Aim of the task:
Every line from the one holding "Instruction: Open the 迷惑メール防止機能 notice link" through the last line of the records must be retyped exactly, and no other line or picture may appear in the copy.

[Pixel coordinate grounding data]
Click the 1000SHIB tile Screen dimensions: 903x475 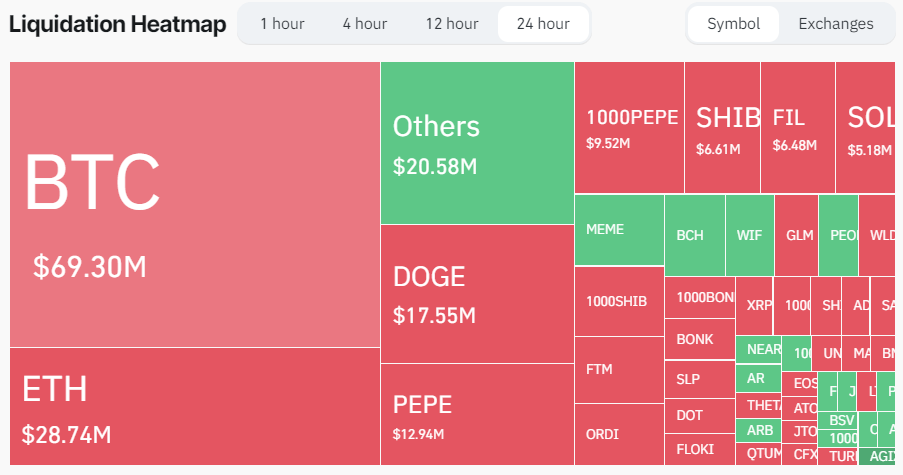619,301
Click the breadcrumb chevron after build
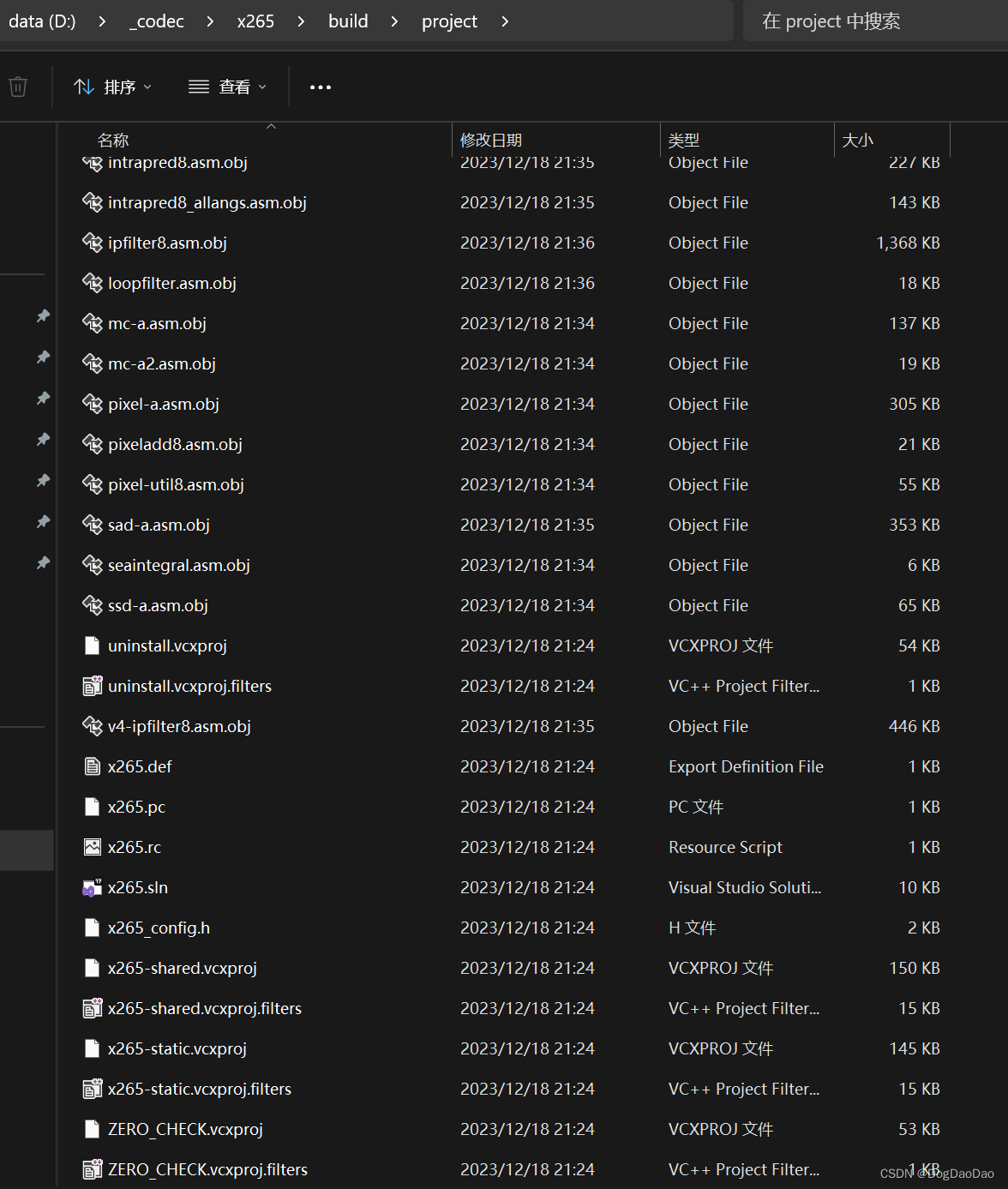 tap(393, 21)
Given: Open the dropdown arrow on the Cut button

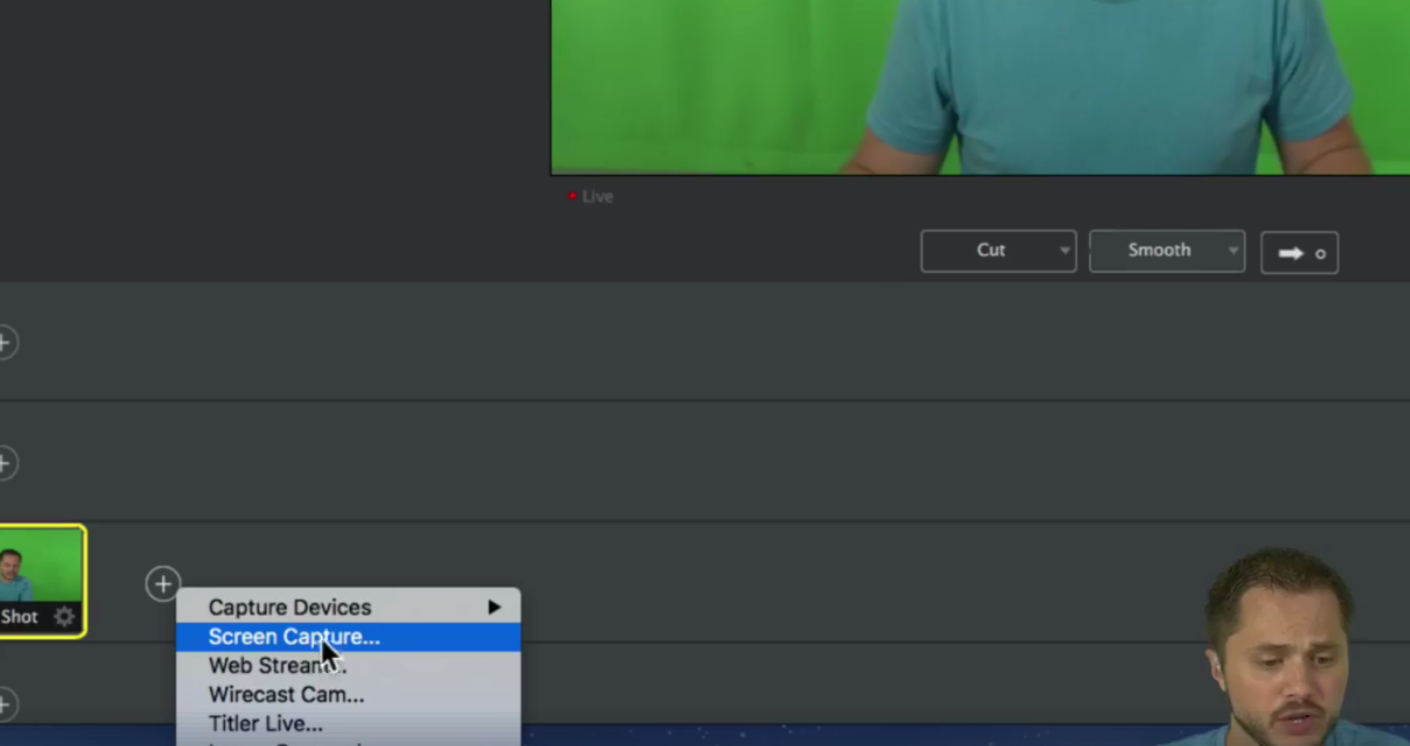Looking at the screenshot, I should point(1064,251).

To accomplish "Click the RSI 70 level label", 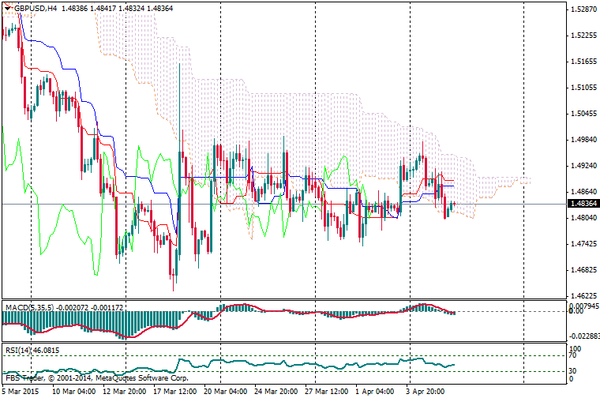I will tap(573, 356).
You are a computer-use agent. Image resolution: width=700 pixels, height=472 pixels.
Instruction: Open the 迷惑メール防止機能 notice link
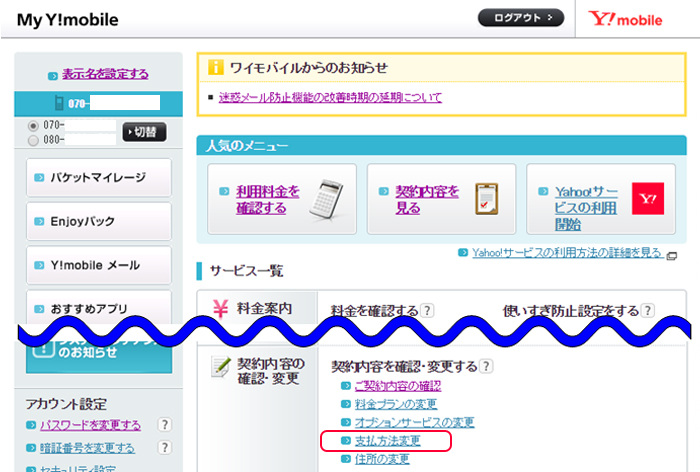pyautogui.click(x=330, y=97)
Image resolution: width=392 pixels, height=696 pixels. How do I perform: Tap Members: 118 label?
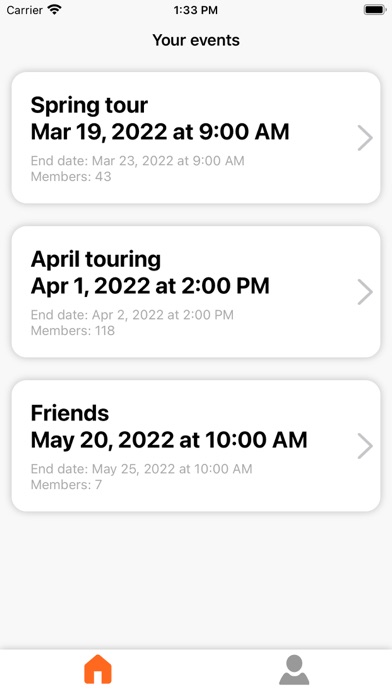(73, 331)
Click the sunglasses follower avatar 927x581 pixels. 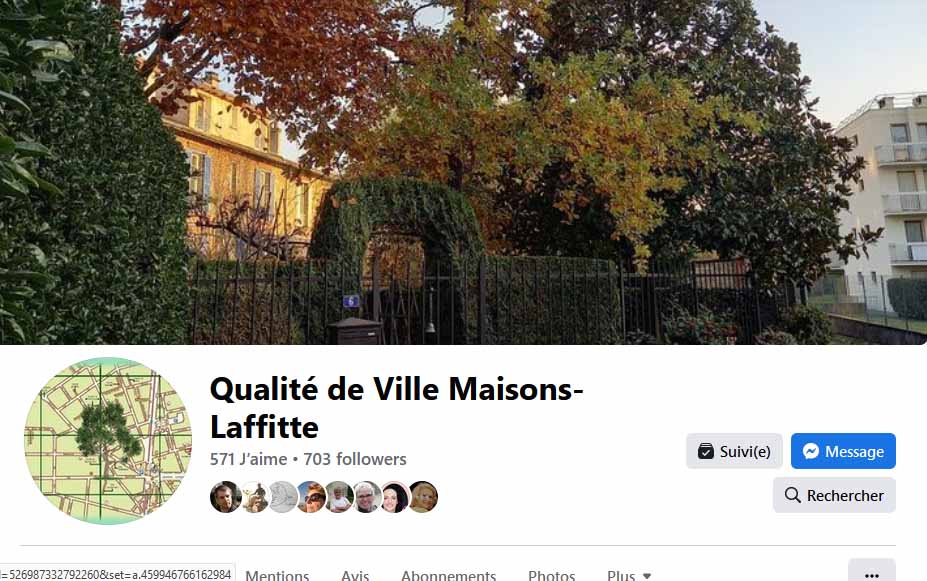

Finished task:
Instruction: Open the 迷惑メール防止機能 notice link
pyautogui.click(x=330, y=97)
Image resolution: width=392 pixels, height=696 pixels. How do I perform: Tap Members: 118 label?
(73, 331)
Click the sunglasses follower avatar 927x581 pixels. 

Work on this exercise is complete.